A staff engineer's journey with Claude Code
How People Actually Use Claude Code (“Vibe Coding”)
- Common workflow: first let the agent generate largely “garbage” code to explore design space, then distill what worked into specs/CLAUDE.md, wipe context, and do a second (or third) stricter pass focused on quality.
- Many break work into very small, testable steps: ask for a plan, have the model implement one step per commit, run tests at each step, and iterate.
- Planning mode and “don’t write code yet” prompts are widely used to force the model to outline algorithms, TODOs, and file maps before touching code.
- Some maintain per-module docs and development notes so the agent can respect existing architecture and avoid hallucinating new APIs or patterns.
Where It Helps vs. Where It Fails
- Strong use cases:
- Boilerplate, config, tedious refactors, debug logging, one-off scripts.

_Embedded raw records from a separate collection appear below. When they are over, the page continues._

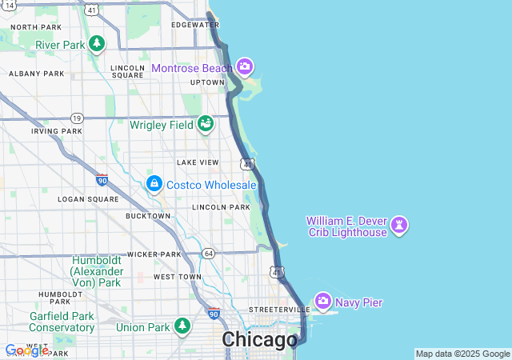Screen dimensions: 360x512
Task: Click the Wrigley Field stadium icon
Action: (206, 124)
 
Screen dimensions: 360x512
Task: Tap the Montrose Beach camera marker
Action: (244, 66)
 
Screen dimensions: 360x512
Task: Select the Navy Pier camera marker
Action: (323, 302)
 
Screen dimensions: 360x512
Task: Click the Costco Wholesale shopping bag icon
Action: (154, 184)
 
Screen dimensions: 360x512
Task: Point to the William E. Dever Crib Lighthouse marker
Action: (400, 226)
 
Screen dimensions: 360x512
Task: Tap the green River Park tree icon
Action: (97, 43)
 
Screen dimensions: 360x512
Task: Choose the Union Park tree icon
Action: (183, 326)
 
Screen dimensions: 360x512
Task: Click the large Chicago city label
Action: (258, 340)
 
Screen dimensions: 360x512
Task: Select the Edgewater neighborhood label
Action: (194, 25)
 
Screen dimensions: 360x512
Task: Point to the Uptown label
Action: (207, 82)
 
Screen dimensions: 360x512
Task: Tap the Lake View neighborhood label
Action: (198, 162)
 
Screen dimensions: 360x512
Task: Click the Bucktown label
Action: (148, 216)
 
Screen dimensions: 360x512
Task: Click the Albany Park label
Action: (36, 74)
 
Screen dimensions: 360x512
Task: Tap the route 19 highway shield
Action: (77, 117)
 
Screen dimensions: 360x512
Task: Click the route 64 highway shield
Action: (209, 254)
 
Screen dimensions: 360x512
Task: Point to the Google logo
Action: (26, 350)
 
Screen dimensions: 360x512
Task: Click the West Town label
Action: (178, 277)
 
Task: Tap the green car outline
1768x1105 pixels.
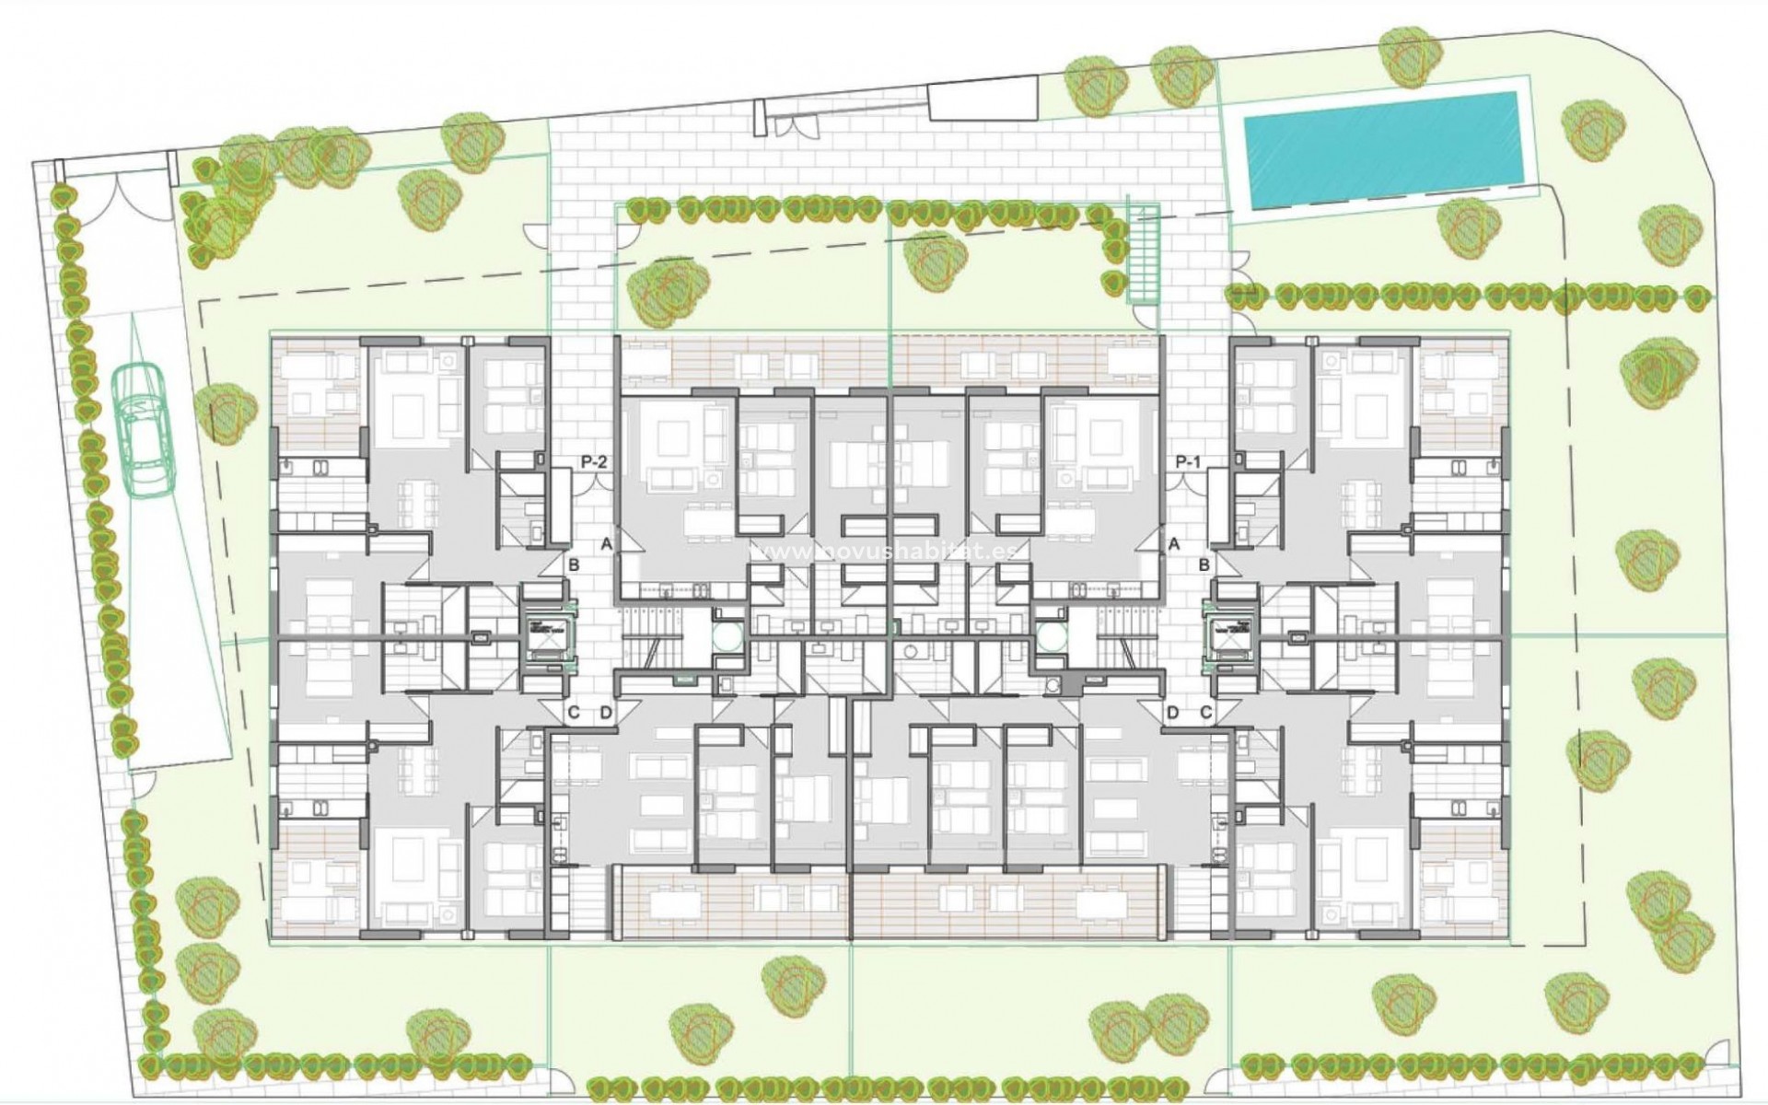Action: [144, 429]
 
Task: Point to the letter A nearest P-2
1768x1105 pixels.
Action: [607, 544]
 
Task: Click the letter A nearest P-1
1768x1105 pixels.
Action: [1173, 544]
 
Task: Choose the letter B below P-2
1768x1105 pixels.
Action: [573, 564]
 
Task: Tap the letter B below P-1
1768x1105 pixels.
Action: [1204, 564]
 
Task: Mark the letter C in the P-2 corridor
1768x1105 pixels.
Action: [573, 712]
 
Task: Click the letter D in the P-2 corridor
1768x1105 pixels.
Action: [606, 712]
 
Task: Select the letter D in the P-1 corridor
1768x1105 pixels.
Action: [1172, 712]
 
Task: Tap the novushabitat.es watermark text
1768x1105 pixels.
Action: [888, 550]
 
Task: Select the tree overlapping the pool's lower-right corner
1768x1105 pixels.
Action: [1463, 227]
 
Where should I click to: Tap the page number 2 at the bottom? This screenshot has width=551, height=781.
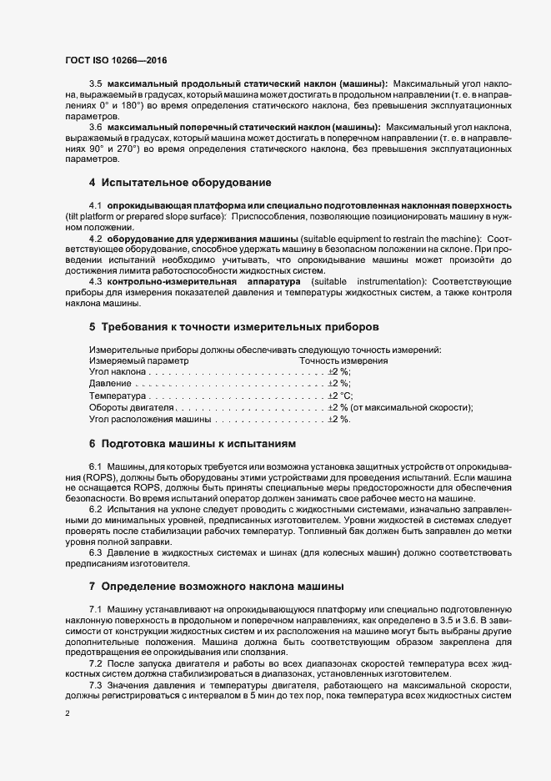67,714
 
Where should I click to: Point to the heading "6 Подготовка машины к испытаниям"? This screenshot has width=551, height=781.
191,442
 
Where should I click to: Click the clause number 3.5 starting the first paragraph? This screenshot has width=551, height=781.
95,84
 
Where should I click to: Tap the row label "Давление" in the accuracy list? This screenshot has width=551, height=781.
109,384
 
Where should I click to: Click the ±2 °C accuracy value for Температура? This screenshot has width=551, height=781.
340,396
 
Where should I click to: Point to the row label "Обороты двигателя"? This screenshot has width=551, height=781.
130,407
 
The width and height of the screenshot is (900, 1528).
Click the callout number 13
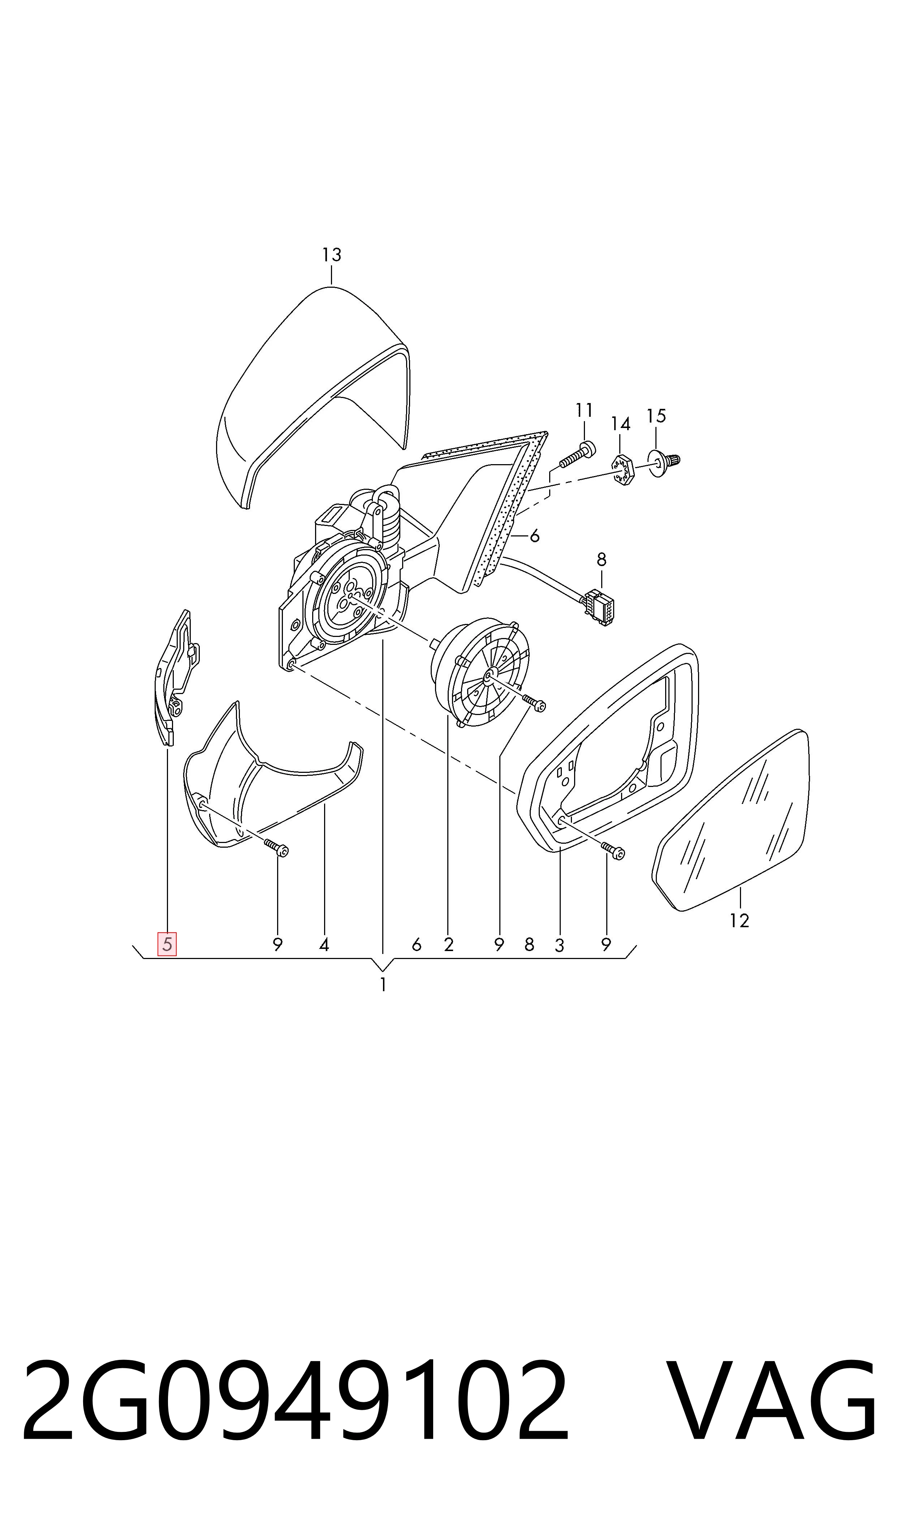(332, 255)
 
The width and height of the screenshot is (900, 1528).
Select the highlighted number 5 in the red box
(167, 944)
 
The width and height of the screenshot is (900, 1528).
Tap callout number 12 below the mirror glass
(740, 921)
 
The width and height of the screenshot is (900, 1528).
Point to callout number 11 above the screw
(584, 411)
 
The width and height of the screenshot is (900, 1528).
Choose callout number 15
(656, 416)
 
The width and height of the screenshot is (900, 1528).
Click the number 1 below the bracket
(383, 985)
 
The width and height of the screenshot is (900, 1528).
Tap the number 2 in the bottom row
(449, 945)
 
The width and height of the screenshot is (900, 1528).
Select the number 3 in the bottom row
(559, 945)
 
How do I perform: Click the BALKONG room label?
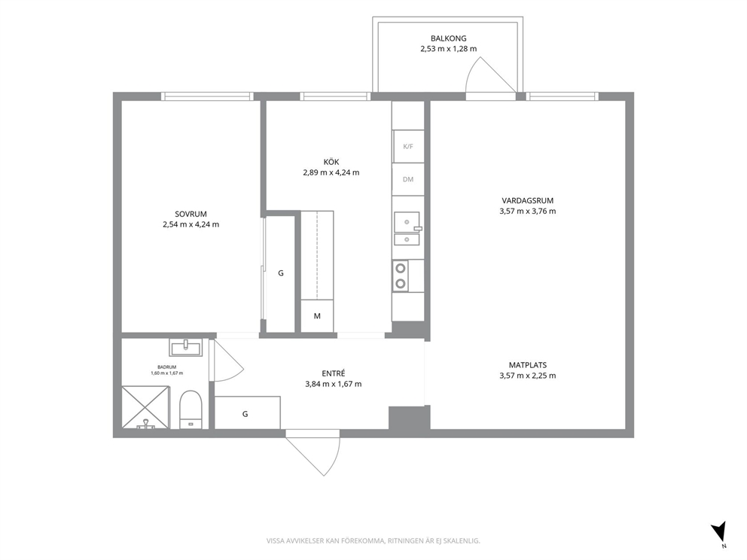point(448,38)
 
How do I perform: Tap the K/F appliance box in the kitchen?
point(408,146)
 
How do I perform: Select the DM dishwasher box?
point(408,180)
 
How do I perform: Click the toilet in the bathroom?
point(191,409)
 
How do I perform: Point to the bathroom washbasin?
point(186,347)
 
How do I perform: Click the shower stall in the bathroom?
point(145,408)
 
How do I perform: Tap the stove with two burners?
point(401,275)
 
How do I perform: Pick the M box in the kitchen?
point(317,315)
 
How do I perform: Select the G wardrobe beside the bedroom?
point(280,273)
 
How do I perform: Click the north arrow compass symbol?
point(719,532)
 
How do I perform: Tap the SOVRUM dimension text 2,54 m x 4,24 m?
point(191,225)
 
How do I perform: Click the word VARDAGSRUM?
point(527,201)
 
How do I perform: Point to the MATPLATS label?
point(527,365)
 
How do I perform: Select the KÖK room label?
point(331,162)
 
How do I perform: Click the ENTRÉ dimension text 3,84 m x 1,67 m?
point(334,385)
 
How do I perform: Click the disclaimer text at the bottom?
point(373,541)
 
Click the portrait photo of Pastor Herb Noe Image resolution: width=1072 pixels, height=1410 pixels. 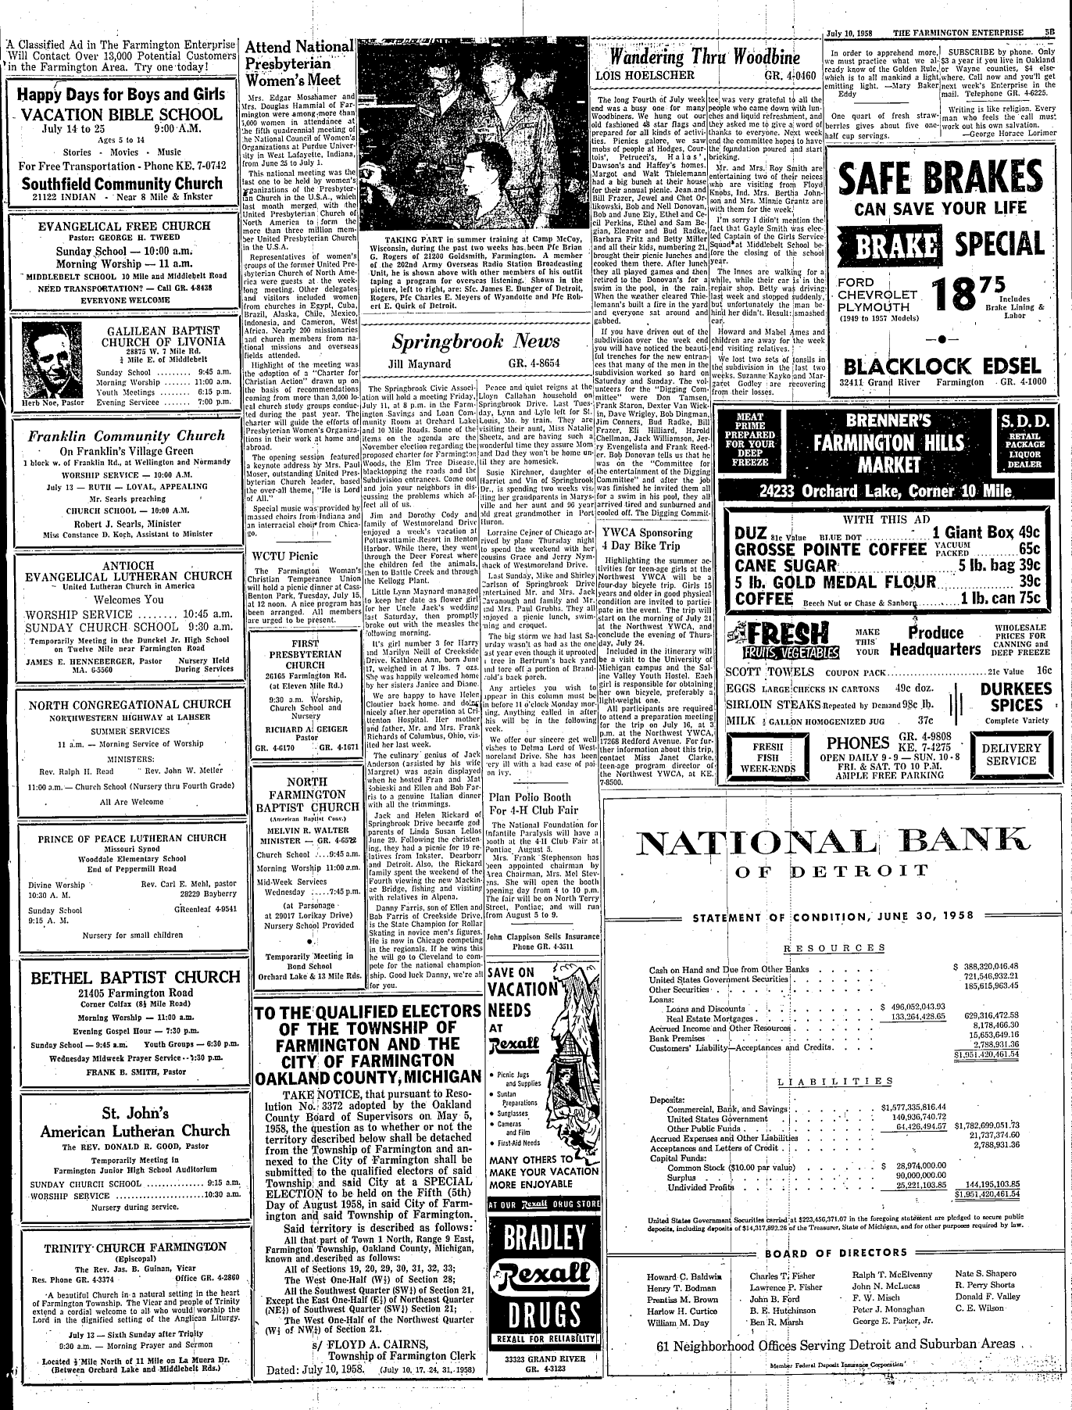tap(46, 360)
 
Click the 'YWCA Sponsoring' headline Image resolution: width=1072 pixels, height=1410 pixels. tap(648, 532)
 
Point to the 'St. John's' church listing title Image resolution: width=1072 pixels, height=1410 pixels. tap(123, 1112)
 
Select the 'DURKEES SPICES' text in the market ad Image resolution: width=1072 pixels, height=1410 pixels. tap(1016, 696)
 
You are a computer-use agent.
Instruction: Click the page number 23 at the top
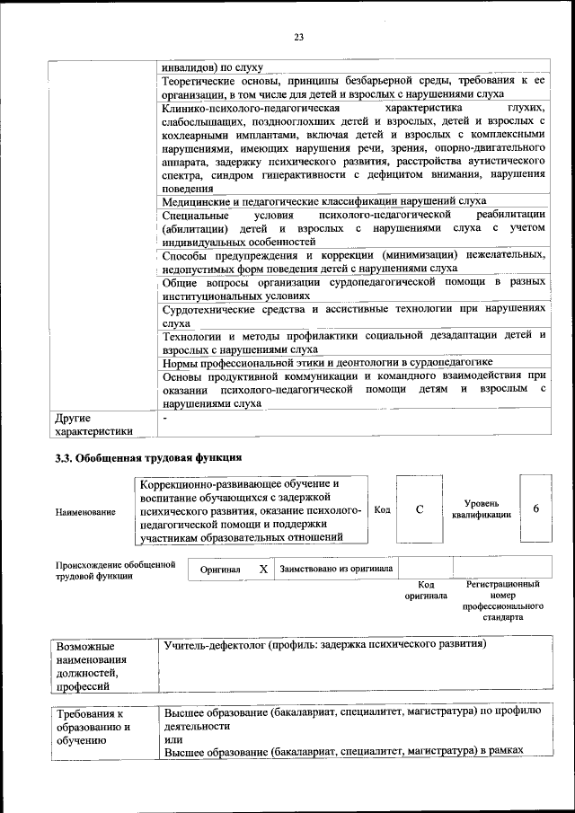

- Exploring unfamiliar libraries/frameworks and large codebases (“who calls this?”, “where is this generated?”).
- UI and front-end scaffolding (React pages from designs, Playwright tests, etc.).
- Weak use cases:
- Large, cohesive features in big, mature brownfield systems where context and existing abstractions matter a lot.
- Complex new architecture and non-trivial bug-hunting: models often chase dead ends, delete or weaken tests, or rewrite massive swaths of code.
- Strongly typed languages plus good tests and modular design noticeably improve results; dynamic or niche stacks often fare worse.
Productivity, Cost, and Tradeoffs
- Some report 2–3x speedups on specific backend features (e.g., quota systems, monitoring wrappers), others say net zero or negative once hand‑holding, plan writing, and review are counted.
- A repeated theme: it’s often not faster than an experienced engineer typing, but it’s less cognitively taxing and can be done while tired or multitasking.
- Big concern: reduced intimacy with the codebase and long‑term maintainability; code is treated as disposable, specs and data models as the real assets.
Prompting Skill, Juniors, and Jobs
- Effective use looks like managing a junior dev: decompose work, define success criteria, forbid touching certain files (e.g., tests), and correct recurring mistakes by updating docs/memory.
- Many complain that the overhead of granular prompting and supervision erases any gains, especially for complex backend changes.
- Parallel drawn to internships: LLMs reset each session and don’t truly learn, which may reduce incentives to hire and train human juniors.
Skepticism, Hype, and Evidence
- Several commenters ask for concrete, non‑cherry‑picked, non‑greenfield live examples; some streams and case studies exist but don’t fully settle the debate.
- Concerns about high enterprise spend ($1k–1.5k/month per engineer) vs. modest, hard‑to‑measure real gains, and about cognitive atrophy from overreliance.
- Broad consensus: today’s agents are powerful assistants and prototyping tools, not reliable autonomous engineers.